A Arábia Saudita suspendeu a construção do seu megaprojeto Mukaab. Antes anunciado para ficar pronto em 2030, o edifício é apresentado como o maior prédio da história humana.
A proposta parece saída de um filme de ficção científica: o Mukaab foi concebido como um colosso cúbico, com 400 metros de lado, pensado para se tornar um novo ícone nacional dentro da estratégia da Visão 2030, impulsionada pelo príncipe herdeiro Mohammed ben Salmane. Segundo a Reuters, a obra está atualmente paralisada.

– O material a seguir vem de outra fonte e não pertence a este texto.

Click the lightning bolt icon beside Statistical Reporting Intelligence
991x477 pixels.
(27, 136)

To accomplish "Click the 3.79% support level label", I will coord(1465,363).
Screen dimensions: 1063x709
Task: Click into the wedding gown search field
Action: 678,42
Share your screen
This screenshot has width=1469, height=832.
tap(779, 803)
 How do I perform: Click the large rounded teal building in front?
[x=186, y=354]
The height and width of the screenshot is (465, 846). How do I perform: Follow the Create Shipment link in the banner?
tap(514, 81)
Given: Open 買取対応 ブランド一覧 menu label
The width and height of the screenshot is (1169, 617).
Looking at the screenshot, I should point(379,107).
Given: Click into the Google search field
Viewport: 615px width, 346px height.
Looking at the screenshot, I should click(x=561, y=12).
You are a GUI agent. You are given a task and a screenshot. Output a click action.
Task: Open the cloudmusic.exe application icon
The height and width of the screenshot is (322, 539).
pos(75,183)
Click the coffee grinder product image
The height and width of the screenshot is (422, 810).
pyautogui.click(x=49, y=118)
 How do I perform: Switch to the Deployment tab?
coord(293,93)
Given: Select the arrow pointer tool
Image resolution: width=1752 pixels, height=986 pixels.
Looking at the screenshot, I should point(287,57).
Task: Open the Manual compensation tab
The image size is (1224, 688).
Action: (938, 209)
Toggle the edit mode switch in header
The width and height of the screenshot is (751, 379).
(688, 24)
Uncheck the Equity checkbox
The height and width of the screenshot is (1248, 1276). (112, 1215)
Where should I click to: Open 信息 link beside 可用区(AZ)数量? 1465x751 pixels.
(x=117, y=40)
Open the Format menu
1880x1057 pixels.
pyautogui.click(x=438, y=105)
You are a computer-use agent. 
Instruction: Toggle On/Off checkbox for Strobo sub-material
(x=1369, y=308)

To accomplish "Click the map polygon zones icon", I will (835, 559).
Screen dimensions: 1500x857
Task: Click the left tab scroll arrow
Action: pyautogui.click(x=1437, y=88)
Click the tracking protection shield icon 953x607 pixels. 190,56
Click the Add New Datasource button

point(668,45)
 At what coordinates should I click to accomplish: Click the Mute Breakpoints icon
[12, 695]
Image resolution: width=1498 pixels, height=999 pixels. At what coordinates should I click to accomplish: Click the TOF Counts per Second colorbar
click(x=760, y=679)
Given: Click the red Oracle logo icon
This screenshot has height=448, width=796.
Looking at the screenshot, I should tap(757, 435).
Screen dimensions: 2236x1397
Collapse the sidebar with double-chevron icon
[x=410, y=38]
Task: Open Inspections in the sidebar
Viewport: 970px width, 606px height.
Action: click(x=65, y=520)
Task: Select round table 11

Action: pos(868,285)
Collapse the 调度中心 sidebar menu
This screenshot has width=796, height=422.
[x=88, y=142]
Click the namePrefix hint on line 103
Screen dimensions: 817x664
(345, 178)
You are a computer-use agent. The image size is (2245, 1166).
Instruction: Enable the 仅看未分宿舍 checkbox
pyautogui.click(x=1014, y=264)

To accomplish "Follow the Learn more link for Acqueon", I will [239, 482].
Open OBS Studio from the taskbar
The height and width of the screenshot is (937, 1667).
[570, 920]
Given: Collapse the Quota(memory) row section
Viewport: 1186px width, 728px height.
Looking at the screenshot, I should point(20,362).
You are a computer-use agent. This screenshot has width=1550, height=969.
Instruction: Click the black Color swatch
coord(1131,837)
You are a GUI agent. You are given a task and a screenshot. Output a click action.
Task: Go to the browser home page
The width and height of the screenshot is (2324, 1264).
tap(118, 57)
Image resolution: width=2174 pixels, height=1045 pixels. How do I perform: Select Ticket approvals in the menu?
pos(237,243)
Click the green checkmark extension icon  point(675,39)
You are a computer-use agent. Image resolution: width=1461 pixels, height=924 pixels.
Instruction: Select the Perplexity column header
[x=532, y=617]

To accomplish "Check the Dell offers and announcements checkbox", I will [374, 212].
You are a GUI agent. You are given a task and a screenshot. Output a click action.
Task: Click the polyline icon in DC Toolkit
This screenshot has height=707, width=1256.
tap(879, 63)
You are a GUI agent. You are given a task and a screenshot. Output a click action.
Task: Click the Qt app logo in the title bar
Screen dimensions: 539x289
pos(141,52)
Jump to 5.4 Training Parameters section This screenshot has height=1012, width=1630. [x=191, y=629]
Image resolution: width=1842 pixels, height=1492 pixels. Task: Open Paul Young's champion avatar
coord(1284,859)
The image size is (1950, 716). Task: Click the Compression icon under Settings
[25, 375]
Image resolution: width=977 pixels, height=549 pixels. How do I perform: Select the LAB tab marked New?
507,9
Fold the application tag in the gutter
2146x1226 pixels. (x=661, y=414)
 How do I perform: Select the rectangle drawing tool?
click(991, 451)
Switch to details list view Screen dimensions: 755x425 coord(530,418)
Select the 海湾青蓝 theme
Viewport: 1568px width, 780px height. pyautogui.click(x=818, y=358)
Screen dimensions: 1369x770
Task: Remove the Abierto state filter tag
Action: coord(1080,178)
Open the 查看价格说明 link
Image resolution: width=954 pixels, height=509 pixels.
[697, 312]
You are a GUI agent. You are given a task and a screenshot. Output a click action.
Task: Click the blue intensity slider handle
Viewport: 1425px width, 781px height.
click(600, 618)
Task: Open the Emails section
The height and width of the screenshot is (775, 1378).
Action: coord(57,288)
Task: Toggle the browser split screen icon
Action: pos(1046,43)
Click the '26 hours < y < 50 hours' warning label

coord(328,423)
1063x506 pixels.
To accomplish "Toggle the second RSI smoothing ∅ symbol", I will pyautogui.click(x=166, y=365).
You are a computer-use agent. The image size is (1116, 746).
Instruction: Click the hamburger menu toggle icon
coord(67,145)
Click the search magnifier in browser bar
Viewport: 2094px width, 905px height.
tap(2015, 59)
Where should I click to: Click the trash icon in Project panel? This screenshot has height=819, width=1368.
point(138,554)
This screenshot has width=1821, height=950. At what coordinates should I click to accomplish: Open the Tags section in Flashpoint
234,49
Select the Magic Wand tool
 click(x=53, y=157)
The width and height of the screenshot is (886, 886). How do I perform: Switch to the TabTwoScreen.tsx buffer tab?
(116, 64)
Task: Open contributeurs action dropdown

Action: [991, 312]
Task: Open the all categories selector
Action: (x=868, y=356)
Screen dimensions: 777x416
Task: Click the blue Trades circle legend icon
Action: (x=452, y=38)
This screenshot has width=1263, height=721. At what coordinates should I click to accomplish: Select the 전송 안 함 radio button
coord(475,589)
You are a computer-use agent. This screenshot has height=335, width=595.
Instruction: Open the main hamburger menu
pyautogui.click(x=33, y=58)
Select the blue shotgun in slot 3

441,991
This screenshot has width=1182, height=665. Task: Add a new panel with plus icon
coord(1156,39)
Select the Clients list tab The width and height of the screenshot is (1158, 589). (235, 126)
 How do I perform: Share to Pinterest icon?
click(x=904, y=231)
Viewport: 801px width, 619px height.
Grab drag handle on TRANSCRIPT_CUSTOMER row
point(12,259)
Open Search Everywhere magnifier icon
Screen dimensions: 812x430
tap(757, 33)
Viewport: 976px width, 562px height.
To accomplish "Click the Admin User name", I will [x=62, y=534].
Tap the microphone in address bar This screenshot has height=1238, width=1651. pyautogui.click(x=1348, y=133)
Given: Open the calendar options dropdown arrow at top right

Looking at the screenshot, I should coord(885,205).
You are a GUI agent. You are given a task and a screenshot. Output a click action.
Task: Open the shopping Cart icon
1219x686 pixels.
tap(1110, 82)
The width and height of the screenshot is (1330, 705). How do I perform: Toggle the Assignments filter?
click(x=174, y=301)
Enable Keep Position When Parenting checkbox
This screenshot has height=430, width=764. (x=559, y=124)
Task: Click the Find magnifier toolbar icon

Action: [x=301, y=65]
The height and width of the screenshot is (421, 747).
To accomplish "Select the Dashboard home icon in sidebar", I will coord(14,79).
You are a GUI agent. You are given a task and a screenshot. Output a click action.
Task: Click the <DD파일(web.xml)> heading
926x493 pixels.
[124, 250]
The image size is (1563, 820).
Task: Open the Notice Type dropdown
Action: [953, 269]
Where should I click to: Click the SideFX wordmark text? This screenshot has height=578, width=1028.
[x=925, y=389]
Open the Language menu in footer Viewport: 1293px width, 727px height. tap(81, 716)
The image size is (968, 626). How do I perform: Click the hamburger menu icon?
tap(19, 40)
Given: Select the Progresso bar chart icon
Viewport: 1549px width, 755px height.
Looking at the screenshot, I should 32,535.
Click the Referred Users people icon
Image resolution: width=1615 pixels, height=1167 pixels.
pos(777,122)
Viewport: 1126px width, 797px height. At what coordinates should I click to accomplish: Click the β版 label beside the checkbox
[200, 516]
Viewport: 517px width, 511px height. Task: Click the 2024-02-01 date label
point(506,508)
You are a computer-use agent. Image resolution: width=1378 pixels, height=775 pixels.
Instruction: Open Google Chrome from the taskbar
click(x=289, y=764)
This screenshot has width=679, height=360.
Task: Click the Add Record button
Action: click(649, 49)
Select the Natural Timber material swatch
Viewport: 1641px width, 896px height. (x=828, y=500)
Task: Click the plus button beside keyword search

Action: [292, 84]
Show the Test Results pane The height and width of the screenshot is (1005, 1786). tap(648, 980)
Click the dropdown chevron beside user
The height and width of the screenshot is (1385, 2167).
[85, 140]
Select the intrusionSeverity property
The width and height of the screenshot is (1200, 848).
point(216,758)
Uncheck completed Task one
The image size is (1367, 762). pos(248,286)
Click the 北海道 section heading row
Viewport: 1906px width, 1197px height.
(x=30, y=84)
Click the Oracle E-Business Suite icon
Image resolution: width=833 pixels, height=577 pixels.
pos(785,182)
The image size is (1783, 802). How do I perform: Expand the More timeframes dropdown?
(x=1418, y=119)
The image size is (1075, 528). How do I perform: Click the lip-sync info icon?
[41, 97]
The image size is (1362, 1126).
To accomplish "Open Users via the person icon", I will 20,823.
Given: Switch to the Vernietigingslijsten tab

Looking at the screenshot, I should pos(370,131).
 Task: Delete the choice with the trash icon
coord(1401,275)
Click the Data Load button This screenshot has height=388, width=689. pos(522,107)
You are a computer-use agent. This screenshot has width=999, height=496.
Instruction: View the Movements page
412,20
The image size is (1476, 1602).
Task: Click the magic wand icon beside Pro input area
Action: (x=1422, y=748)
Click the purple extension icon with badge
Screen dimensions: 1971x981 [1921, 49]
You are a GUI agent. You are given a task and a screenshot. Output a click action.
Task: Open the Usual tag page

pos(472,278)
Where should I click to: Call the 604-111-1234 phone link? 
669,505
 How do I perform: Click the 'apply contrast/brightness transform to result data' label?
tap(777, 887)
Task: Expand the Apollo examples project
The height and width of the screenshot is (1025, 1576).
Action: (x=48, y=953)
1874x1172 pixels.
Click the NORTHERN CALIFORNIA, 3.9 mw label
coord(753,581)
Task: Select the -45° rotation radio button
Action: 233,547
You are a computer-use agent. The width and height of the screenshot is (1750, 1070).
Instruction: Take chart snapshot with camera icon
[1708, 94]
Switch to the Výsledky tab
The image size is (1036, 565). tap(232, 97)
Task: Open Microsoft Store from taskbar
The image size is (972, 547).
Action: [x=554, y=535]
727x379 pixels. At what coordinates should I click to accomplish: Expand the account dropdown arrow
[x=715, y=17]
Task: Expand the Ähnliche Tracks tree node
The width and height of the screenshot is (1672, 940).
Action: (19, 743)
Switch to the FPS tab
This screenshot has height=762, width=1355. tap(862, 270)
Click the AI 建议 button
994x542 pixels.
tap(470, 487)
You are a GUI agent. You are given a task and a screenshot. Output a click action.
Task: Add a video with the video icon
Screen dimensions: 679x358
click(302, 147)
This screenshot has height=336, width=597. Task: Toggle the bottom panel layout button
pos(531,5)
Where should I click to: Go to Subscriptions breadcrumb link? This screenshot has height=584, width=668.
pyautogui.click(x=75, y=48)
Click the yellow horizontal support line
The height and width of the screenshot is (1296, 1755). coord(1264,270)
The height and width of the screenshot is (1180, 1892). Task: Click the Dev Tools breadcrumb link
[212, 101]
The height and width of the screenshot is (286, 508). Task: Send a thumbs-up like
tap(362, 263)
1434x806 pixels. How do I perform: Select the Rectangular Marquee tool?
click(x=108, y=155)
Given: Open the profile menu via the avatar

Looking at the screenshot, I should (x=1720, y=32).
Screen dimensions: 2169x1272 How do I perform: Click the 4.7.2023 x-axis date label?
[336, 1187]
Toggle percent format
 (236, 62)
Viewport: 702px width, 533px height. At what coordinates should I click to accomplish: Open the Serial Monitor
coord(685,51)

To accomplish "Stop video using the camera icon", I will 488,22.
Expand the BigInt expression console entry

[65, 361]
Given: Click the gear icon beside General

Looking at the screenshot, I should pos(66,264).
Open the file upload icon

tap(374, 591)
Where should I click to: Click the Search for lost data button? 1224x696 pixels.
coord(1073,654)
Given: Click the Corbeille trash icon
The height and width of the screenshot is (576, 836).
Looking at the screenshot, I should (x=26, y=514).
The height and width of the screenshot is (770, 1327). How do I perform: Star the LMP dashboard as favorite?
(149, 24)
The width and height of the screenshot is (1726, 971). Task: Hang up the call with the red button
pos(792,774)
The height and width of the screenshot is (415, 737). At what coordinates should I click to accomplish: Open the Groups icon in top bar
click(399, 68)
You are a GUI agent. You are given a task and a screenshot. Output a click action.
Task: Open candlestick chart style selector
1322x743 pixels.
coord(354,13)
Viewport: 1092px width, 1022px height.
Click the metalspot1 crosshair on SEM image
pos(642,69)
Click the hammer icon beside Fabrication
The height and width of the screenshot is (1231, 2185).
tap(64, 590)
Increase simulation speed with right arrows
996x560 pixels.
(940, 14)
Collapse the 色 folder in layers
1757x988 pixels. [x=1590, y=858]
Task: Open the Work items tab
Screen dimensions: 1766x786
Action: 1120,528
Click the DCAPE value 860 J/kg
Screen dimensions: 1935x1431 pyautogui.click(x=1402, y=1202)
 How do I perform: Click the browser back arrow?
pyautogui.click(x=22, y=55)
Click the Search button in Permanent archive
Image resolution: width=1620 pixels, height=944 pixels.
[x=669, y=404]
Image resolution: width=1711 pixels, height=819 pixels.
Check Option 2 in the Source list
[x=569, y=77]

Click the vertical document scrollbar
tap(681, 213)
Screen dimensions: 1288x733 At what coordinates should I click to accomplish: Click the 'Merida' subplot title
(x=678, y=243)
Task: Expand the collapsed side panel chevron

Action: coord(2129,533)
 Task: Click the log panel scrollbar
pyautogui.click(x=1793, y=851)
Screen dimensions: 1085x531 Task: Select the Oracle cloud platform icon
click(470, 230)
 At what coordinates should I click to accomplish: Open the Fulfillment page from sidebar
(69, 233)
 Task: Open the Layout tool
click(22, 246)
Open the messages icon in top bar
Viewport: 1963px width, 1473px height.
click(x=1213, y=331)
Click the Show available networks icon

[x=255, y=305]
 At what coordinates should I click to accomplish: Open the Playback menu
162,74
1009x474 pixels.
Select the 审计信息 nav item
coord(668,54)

Suspensão do Mukaab em Riad: custo, prioridades e novo prazo (Reuters)
De acordo com a agência, quatro fontes apontam que o atraso tem um motivo central: dinheiro. Depois de direcionar cerca de US$ 925 bilhões a diferentes empreendimentos grandiosos, a Arábia Saudita estaria recalibrando as metas e priorizando frentes com retorno mais claro.
A preferência, segundo o mesmo relato, iria para projetos associados à Exposição Universal de 2030 e à Copa do Mundo 2034, além de grandes polos de lazer e turismo, como Qiddiya. Vale destacar um ponto importante: trata-se de suspensão, e não cancelamento.
Mesmo com a pausa, o projeto já avançou em Riad: a escavação foi concluída, e o canteiro foi iniciado. Ainda conforme a Reuters, a entrega agora estaria sendo empurrada para 2040.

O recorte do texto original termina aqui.